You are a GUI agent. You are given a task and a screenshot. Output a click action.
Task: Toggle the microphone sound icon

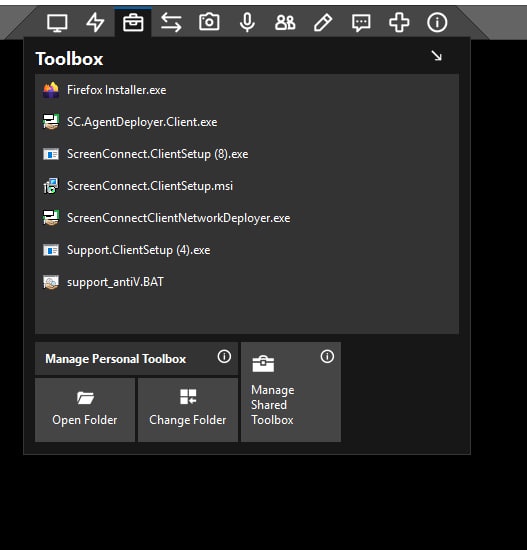pyautogui.click(x=247, y=23)
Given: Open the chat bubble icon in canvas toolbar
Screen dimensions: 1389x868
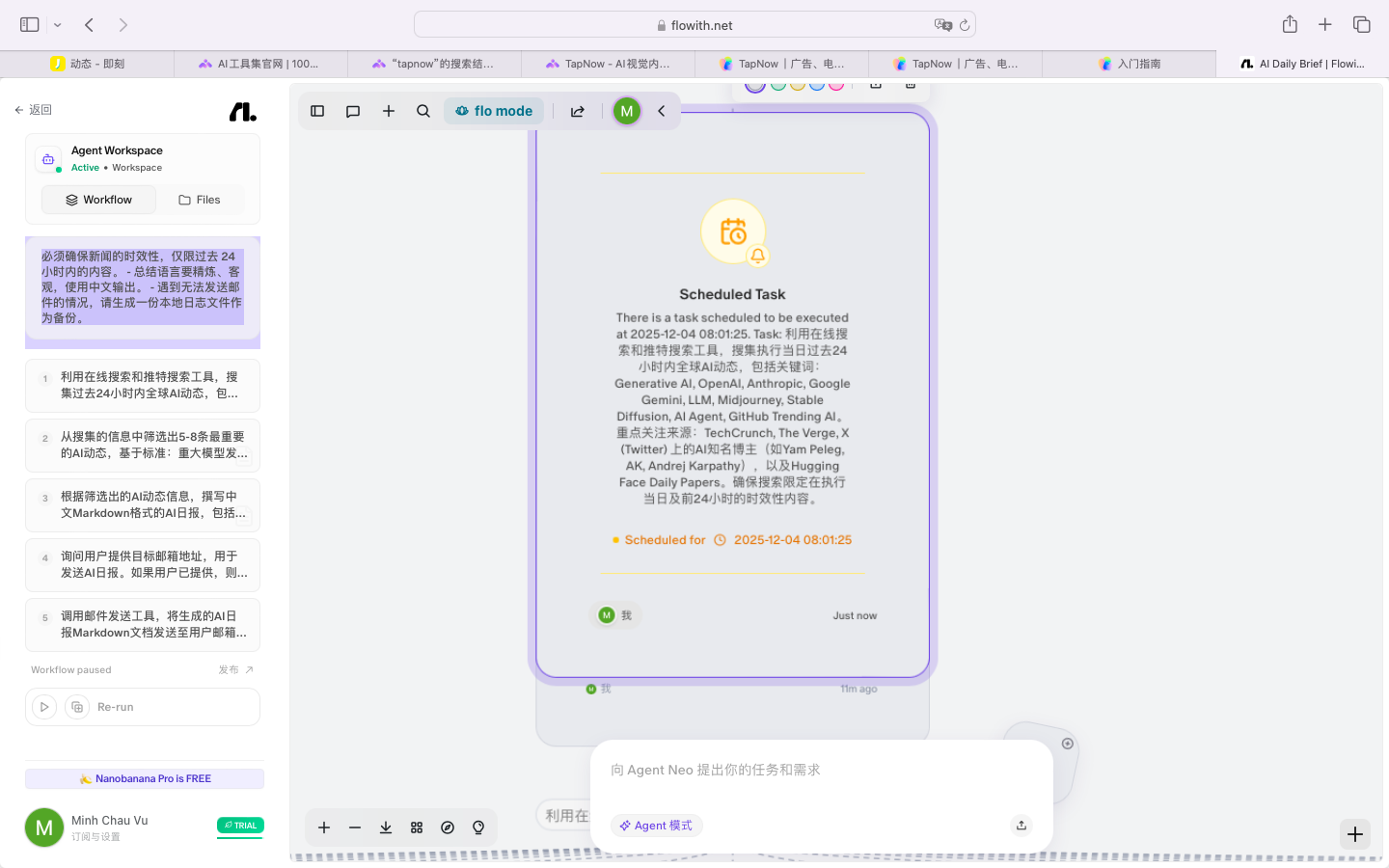Looking at the screenshot, I should pos(353,111).
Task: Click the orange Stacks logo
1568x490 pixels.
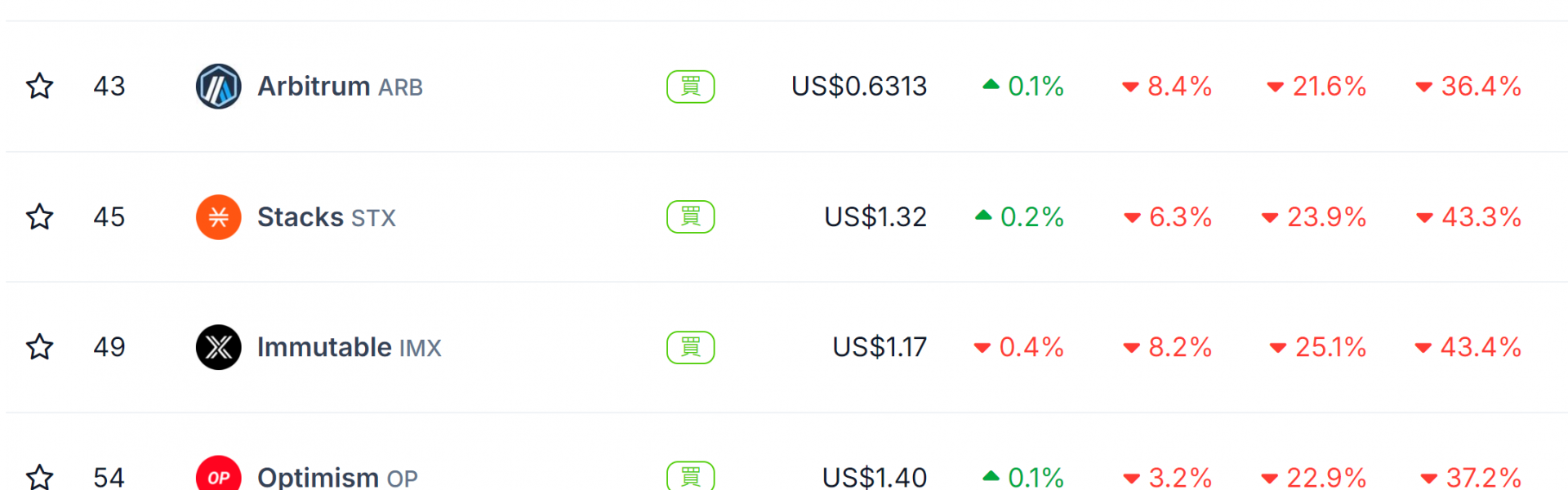Action: 219,217
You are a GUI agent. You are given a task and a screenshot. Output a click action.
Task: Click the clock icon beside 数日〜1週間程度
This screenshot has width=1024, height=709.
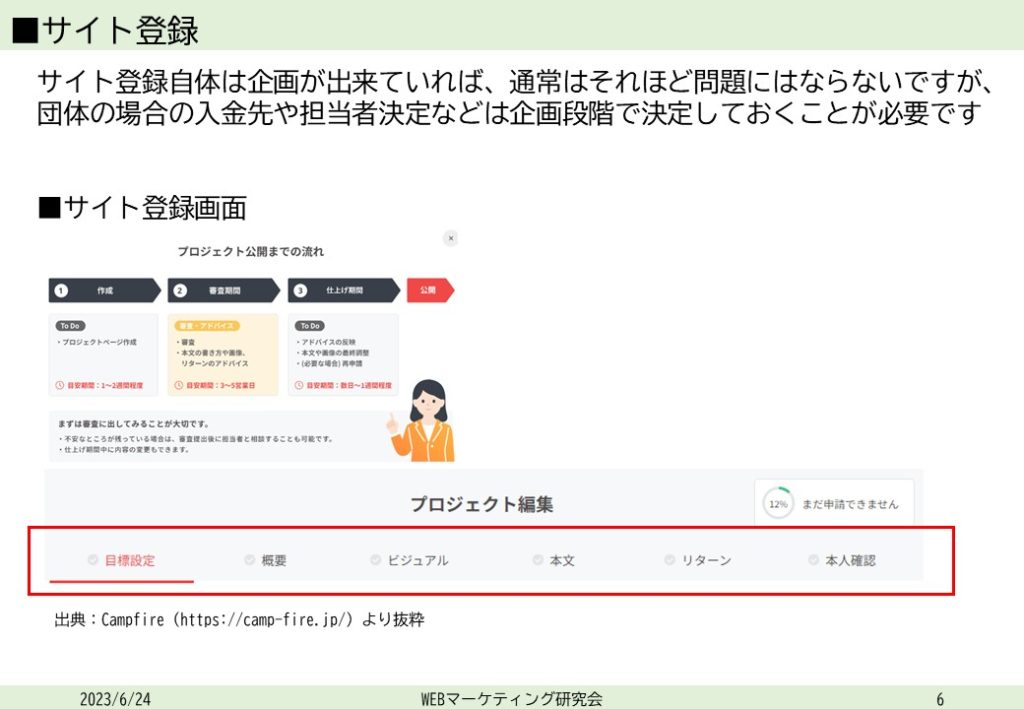click(x=298, y=385)
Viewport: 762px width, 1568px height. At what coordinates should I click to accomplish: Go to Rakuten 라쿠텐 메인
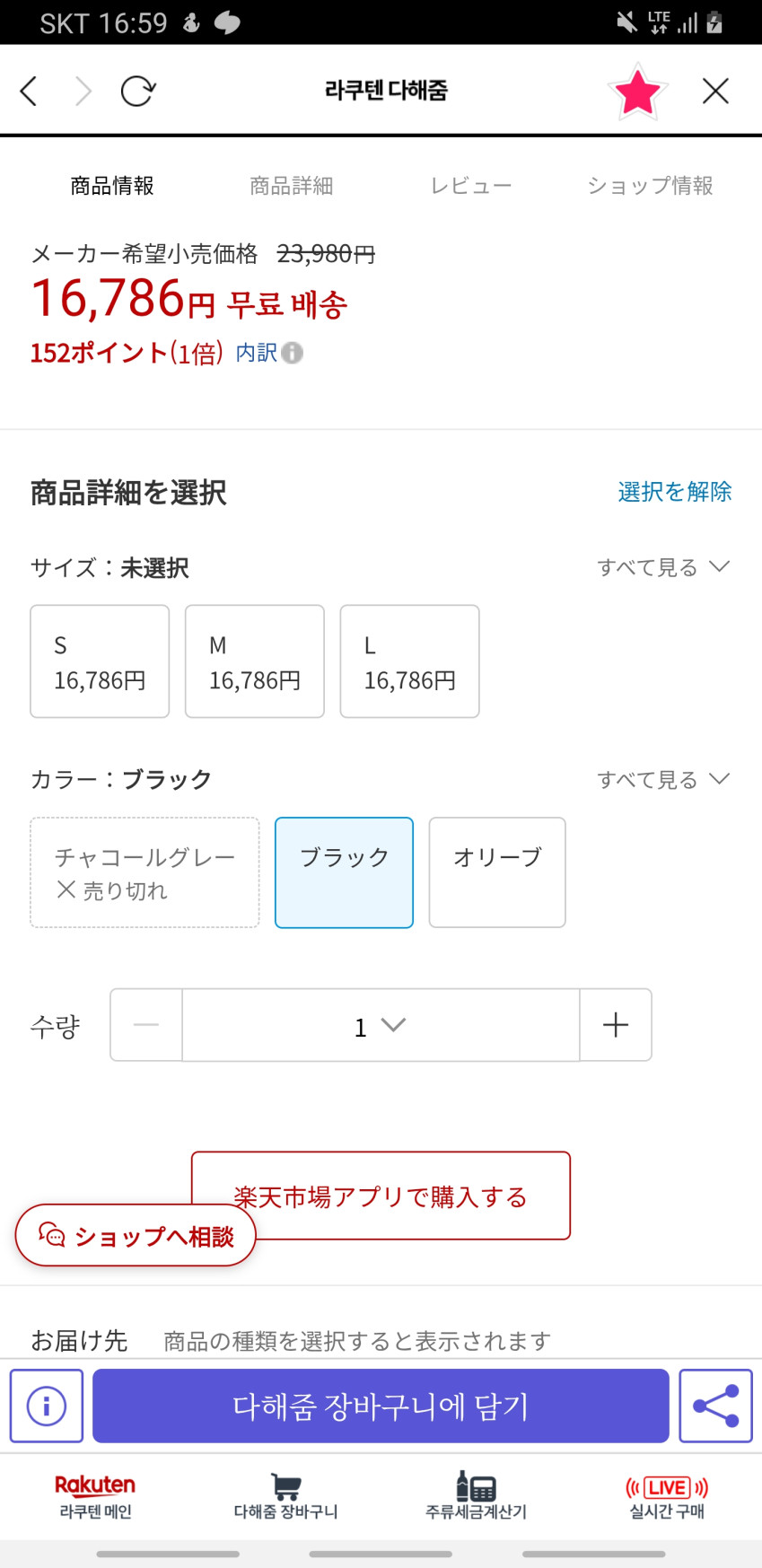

○ ○ ○ ○ ○

Set exercise
Reproduce every line of the listing above with "icon" replaced by "symbol" wherever it occurs, leaving everything else unchanged. Omit the pictures from your answer.

Solution
You are a GUI agent. You are given a task and a screenshot. Output a click action.
Task: Toggle the microphone sound symbol

pyautogui.click(x=247, y=23)
Given: Open the chat bubble symbol in canvas toolbar
Screen dimensions: 1389x868
Looking at the screenshot, I should pos(353,111).
Task: Click the orange Stacks logo
1568x490 pixels.
Action: 219,217
You are a GUI agent. You are given a task and a screenshot. Output a click action.
Task: Click the clock symbol beside 数日〜1週間程度
This screenshot has width=1024, height=709.
click(x=298, y=385)
Viewport: 762px width, 1568px height. At what coordinates should I click to accomplish: Go to Rakuten 라쿠텐 메인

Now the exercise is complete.